Nearly two years after its launch, Quest 3 has finally claimed the top spot as the most-used VR headset on Steam. Though the metric is measured by Steam’s stats, the importance of the milestone has little to do with PC VR.
The News
Quest 2’s four-and-a-half year streak as the most-used VR headset on Steam has finally come to an end, dethroned by Meta’s own Quest 3. Fittingly, Quest 3’s ascendance comes almost exactly two years after the headset was first released on October 10th, 2023.
That’s according to the latest Steam Hardware & Software Survey, which reports some baseline statistics about what kind of hardware and software is used by the platform’s population, and to see how things are changing over time, including the use of VR headsets.
The latest data shows that Quest 2 has fallen to 26.17%, while Quest 3 just barely ahead for the first time with 26.68% of the share of monthly-connected VR headsets on the platform.
The next closest headset is Valve’s own Index, coming in at a distant third with 13.47% share.
While it took Quest 3 two years to steal the throne, Quest 2 had a more meteoric rise. It took just a few months after release for Quest 2 to overtake the then-reigning champion, Rift S. And it held onto the #1 spot for a staggering four-and-a-half years… until now.

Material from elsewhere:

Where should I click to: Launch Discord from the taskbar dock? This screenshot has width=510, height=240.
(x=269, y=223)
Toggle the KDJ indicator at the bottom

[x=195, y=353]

Released back in October 2020, Quest wasn’t just a more affordable and refined version of Meta’s promising new line of standalone ‘Quest’ headsets. It was also launched right in the midst of the Covid-19 pandemic and the lockdowns that ensued; a time when people were looking for ways to connect and escape without leaving their homes.
While Quest 2 was launched as the company’s most affordable standalone headset to date, Quest 3 launched with a higher price and without the boost of a global pandemic. It may have taken two years for it to take the crown as the most-used VR headset on Steam, but that doesn’t make the moment any less important.
My Take

Quest 3’s rise to the most-used headset on Steam actually has little to do with PC VR. More importantly, I see it as the most concrete sign we have that the transition between Quest 2 and Quest 3 is finally tipping toward the latter.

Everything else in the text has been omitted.